[asterisk-dev] Suggestion on Packet Loss Concealment Algorithm
Steve Underwood
steveu at coppice.org
Fri May 19 19:10:49 MST 2006
zuo bf wrote:
> Hi Steve,
>
> inline
>
> On 5/19/06, *Steve Underwood* <steveu at coppice.org
> <mailto:steveu at coppice.org>> wrote:
>
> ColinZuo at viatech.com.cn <mailto:ColinZuo at viatech.com.cn> wrote:
>
> > Hi,
> >
> > The theory is not based on the music, it's based on that given
> by the
> > ITU G.711 Appendix I (BTW: the music is converted to
> 8K/mono/16bit by
> > CoolEdit).
> >
> What works well for music is very different from what works well for
> voice.
>
>
> yeah, but i don't think the difference is so big unless you give me a
> voice file to prove me wrong.
> And again the reason i prolong it based on theory given by G.711
> Appendix I, which is said to be
> derived from experimentation of BELL.
Just because its derived from Bell, doesn't make it the word of God. For
example, the pitch search only goes down to 66Hz. The F0 of my voice can
go well below 50Hz, and the pitch is completely messed up. As I said,
for music a far slower decay characteristic works a lot better. Also,
windowing before the AMDF will give better temporal localisation of the
pitch estimate. This is pretty much a waste of time for voice, but it
helps stabilise the pitch for music reducing the watery quality of the
synthetic sound on higher pitches. All good modern codecs do some form
of fractional pitch search to reduce wateriness in female (i.e. high
pitched) voices. This PLC algorithm does everything in whole samples. I
suspect the fractional pitch approach would noticeably help quality, but
at substantial computational expense.
> G.711 Appendix 1 and my code fade to silence over 50ms. For music
>
> much greater sustain to fill in the gaps works much better. With
> speech,
> that badly affects intelligibility.
>
>
> I didn't change this, BTW, G.711 Appendix I fade to silence over 60ms
> because it doesn't
> fade for the first erasure but you did and i think as you can't know
> the wave are going to
> rise or down you'd better keep the same level for the first erasure.

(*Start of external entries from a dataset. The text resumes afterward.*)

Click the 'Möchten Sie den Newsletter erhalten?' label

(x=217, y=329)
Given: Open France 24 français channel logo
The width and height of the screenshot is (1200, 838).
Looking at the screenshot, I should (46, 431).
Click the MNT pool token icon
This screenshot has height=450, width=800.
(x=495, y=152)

Ah, I forgot about this. Its something that isn't very sane in Appendix
1, and I never went back to experiment with. Several areas of Appendix 1
are very much oriented to 10ms packets. In the real world hardly anyone
uses 10ms packets. I suspect the decay rate should be different for 20ms
or 30ms packets, and that requires investigation.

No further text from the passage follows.